Infra-data analysis, general perspectives: blog #1
Main concepts and general introduction to the infra-data-analysis
Overview of existing approaches to learn data structures and data textures
Often we are facing the assumption that one needs to treat the data as essentially discrete object, e.g. this is quite natural representation of sets of points in the high dimensional feature space. However we often need to apply the continuous mathematics frameworks such as manifold learning [Bronstein lectures] to study these structures. Our main thesis here will be that we may need ot develop and adapt specific theory to study such systems.
However when it comes to considering these points being embedded into the Euclidean space, it may lead to different further follow-up drawbacks, hence new theories and approaches are needed for detecting possible alternative approaches contrary to Euclidean spaces (Clifford algebras, affine space being possible candidates).
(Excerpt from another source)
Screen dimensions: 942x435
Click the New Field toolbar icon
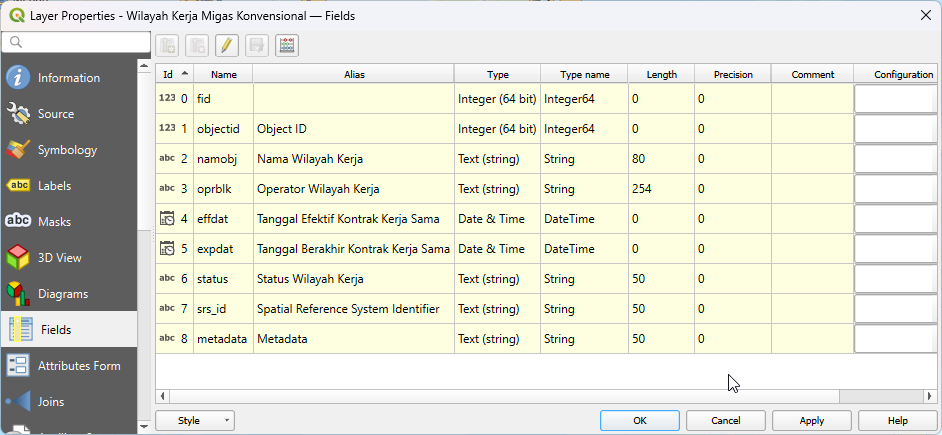coord(167,45)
Let us consider a simple pipe-line which often exists for data treatement (see Figure). Let us say that we have essentiall discrete data D (points, in this case we do not consider time-series as being possible data point yet), and we are going to learn first the hypergraph structure from it, wcich we call H(D) and will define a bit later. We aim that this structure will have imprinted properties of the data. We will also discuss its connection to the so-called induced metrics of the manifold M(D)/latent space V(D). For consstruction of M(D) and V(D) we will strangely use the concepts from infrageometric calculus [7]. We will also excercise and apply these techniques on the analysis of data, show cased in [8,9].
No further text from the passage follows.